#### [YOUR OBJECTIVE]
Copy out the items word for word, from the line with "6-GFM-4,5 (12V4,5A/H C20)" up to and including the line with "366, 692, 382)".

#### [RECORD LIST]

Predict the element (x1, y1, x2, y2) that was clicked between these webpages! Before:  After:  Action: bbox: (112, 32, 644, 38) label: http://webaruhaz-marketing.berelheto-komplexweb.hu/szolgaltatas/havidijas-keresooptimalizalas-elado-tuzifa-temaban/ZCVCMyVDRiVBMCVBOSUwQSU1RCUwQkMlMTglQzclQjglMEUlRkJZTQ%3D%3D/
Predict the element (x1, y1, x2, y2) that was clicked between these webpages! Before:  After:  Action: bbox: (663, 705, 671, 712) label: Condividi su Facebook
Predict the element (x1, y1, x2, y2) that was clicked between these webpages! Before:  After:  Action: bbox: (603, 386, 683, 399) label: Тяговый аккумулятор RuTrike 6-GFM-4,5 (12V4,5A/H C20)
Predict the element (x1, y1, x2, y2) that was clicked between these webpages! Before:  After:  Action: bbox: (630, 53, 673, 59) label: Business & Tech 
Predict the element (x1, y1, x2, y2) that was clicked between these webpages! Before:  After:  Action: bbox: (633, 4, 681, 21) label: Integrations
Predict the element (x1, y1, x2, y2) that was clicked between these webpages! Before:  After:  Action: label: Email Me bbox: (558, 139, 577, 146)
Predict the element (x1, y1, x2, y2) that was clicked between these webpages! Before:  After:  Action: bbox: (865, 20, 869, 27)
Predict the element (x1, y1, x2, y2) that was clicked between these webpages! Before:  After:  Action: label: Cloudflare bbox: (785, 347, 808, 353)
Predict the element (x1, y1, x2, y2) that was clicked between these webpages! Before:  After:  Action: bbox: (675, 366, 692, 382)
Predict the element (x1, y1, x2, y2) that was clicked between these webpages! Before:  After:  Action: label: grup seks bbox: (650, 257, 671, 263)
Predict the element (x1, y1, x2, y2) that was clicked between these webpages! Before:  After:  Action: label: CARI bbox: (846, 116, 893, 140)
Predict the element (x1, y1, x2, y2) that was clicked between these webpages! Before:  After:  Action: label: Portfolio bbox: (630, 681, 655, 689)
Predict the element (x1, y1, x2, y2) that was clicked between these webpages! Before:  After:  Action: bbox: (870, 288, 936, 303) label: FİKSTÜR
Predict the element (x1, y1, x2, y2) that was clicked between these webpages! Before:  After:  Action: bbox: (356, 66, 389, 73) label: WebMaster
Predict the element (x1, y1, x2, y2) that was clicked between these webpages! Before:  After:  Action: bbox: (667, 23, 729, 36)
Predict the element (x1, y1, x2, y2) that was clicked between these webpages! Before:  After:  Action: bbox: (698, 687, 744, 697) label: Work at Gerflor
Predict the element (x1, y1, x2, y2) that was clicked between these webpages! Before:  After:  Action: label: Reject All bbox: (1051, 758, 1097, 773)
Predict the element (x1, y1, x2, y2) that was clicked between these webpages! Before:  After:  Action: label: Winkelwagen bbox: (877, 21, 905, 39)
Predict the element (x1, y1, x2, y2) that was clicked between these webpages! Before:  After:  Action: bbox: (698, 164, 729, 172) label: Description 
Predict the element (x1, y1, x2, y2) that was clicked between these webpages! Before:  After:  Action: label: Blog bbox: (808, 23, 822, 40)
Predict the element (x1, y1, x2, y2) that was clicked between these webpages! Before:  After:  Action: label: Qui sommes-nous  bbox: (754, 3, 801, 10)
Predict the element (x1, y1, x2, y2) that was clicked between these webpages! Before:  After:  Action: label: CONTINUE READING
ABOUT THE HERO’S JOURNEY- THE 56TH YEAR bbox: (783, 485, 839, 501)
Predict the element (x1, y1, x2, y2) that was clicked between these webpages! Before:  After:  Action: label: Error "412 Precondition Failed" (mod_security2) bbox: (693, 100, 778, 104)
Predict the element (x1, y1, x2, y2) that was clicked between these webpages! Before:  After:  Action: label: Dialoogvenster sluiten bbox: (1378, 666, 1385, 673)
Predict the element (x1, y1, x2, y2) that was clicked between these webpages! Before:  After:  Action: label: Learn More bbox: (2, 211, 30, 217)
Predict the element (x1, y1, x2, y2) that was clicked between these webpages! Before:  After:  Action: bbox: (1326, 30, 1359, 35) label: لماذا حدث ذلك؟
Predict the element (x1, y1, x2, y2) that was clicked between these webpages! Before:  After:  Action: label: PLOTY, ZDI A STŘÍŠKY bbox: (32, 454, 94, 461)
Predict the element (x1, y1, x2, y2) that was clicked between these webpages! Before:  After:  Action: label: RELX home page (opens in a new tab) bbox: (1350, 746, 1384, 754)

#### [THE OUTPUT]
Predict the element (x1, y1, x2, y2) that was clicked between these webpages! Before:  After:  Action: bbox: (603, 386, 683, 399) label: Тяговый аккумулятор RuTrike 6-GFM-4,5 (12V4,5A/H C20)
Predict the element (x1, y1, x2, y2) that was clicked between these webpages! Before:  After:  Action: bbox: (630, 53, 673, 59) label: Business & Tech 
Predict the element (x1, y1, x2, y2) that was clicked between these webpages! Before:  After:  Action: bbox: (633, 4, 681, 21) label: Integrations
Predict the element (x1, y1, x2, y2) that was clicked between these webpages! Before:  After:  Action: label: Email Me bbox: (558, 139, 577, 146)
Predict the element (x1, y1, x2, y2) that was clicked between these webpages! Before:  After:  Action: bbox: (865, 20, 869, 27)
Predict the element (x1, y1, x2, y2) that was clicked between these webpages! Before:  After:  Action: label: Cloudflare bbox: (785, 347, 808, 353)
Predict the element (x1, y1, x2, y2) that was clicked between these webpages! Before:  After:  Action: bbox: (675, 366, 692, 382)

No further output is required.